WHAT IS ASKED: Retype every line of the material below exactly as it appears.
* Start DATA FOR THIS EXERCISE *
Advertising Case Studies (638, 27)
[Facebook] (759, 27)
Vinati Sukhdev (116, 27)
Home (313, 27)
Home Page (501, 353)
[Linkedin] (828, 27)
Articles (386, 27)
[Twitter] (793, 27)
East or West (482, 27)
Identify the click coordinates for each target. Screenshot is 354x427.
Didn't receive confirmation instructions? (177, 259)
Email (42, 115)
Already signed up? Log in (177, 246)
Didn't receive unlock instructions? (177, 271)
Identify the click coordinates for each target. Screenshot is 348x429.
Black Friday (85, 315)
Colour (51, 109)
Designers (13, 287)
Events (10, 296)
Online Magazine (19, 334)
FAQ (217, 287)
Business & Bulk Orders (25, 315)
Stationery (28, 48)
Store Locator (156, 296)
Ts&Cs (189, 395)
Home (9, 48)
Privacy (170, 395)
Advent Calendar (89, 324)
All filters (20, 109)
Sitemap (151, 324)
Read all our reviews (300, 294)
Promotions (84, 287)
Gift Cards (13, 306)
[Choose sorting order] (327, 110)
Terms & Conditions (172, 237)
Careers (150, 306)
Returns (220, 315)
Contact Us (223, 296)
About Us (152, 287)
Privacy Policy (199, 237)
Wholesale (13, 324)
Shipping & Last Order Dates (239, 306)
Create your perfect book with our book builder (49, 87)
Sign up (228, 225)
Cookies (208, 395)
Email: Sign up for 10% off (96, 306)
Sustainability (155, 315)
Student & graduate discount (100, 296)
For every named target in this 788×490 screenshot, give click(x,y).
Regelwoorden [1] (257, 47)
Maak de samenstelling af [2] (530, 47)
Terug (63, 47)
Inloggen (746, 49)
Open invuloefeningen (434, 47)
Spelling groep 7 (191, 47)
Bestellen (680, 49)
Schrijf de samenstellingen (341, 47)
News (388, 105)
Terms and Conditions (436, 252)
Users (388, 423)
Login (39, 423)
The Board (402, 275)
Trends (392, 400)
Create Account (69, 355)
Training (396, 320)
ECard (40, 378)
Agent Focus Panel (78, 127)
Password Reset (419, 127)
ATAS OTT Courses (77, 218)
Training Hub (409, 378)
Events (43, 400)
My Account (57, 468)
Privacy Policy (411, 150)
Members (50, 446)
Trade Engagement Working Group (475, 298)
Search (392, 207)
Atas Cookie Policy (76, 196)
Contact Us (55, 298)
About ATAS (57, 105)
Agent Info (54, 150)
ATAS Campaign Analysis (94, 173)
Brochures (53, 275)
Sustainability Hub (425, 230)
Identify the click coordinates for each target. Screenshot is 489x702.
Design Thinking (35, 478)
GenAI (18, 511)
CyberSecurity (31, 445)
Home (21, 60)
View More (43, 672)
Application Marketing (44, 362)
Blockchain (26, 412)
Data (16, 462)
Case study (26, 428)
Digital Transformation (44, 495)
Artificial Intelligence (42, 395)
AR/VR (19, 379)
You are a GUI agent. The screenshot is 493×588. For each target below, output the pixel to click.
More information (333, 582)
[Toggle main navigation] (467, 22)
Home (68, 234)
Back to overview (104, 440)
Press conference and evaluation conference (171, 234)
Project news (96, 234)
* End DATA FOR THIS EXERCISE *
REPLY:
Advertising Case Studies (638, 27)
[Facebook] (759, 27)
Vinati Sukhdev (116, 27)
Home (313, 27)
Home Page (501, 353)
[Linkedin] (828, 27)
Articles (386, 27)
[Twitter] (793, 27)
East or West (482, 27)
Identify the click coordinates for each target. Screenshot is 354x427.
Didn't receive confirmation instructions? (177, 259)
Email (42, 115)
Already signed up? Log in (177, 246)
Didn't receive unlock instructions? (177, 271)
Identify the click coordinates for each target. Screenshot is 348x429.
Black Friday (85, 315)
Colour (51, 109)
Designers (13, 287)
Events (10, 296)
Online Magazine (19, 334)
FAQ (217, 287)
Business & Bulk Orders (25, 315)
Stationery (28, 48)
Store Locator (156, 296)
Ts&Cs (189, 395)
Home (9, 48)
Privacy (170, 395)
Advent Calendar (89, 324)
All filters (20, 109)
Sitemap (151, 324)
Read all our reviews (300, 294)
Promotions (84, 287)
Gift Cards (13, 306)
[Choose sorting order] (327, 110)
Terms & Conditions (172, 237)
Careers (150, 306)
Returns (220, 315)
Contact Us (223, 296)
About Us (152, 287)
Privacy Policy (199, 237)
Wholesale (13, 324)
Shipping & Last Order Dates (239, 306)
Create your perfect book with our book builder (49, 87)
Sign up (228, 225)
Cookies (208, 395)
Email: Sign up for 10% off (96, 306)
Sustainability (155, 315)
Student & graduate discount (100, 296)
For every named target in this 788×490 screenshot, give click(x,y).
Regelwoorden [1] (257, 47)
Maak de samenstelling af [2] (530, 47)
Terug (63, 47)
Inloggen (746, 49)
Open invuloefeningen (434, 47)
Spelling groep 7 (191, 47)
Bestellen (680, 49)
Schrijf de samenstellingen (341, 47)
News (388, 105)
Terms and Conditions (436, 252)
Users (388, 423)
Login (39, 423)
The Board (402, 275)
Trends (392, 400)
Create Account (69, 355)
Training (396, 320)
ECard (40, 378)
Agent Focus Panel (78, 127)
Password Reset (419, 127)
ATAS OTT Courses (77, 218)
Training Hub (409, 378)
Events (43, 400)
My Account (57, 468)
Privacy Policy (411, 150)
Members (50, 446)
Trade Engagement Working Group (475, 298)
Search (392, 207)
Atas Cookie Policy (76, 196)
Contact Us (55, 298)
About ATAS (57, 105)
Agent Info (54, 150)
ATAS Campaign Analysis (94, 173)
Brochures (53, 275)
Sustainability Hub (425, 230)
Identify the click coordinates for each target. Screenshot is 489x702.
Design Thinking (35, 478)
GenAI (18, 511)
CyberSecurity (31, 445)
Home (21, 60)
View More (43, 672)
Application Marketing (44, 362)
Blockchain (26, 412)
Data (16, 462)
Case study (26, 428)
Digital Transformation (44, 495)
Artificial Intelligence (42, 395)
AR/VR (19, 379)
You are a GUI agent. The screenshot is 493×588. For each target below, output the pixel to click.
More information (333, 582)
[Toggle main navigation] (467, 22)
Home (68, 234)
Back to overview (104, 440)
Press conference and evaluation conference (171, 234)
Project news (96, 234)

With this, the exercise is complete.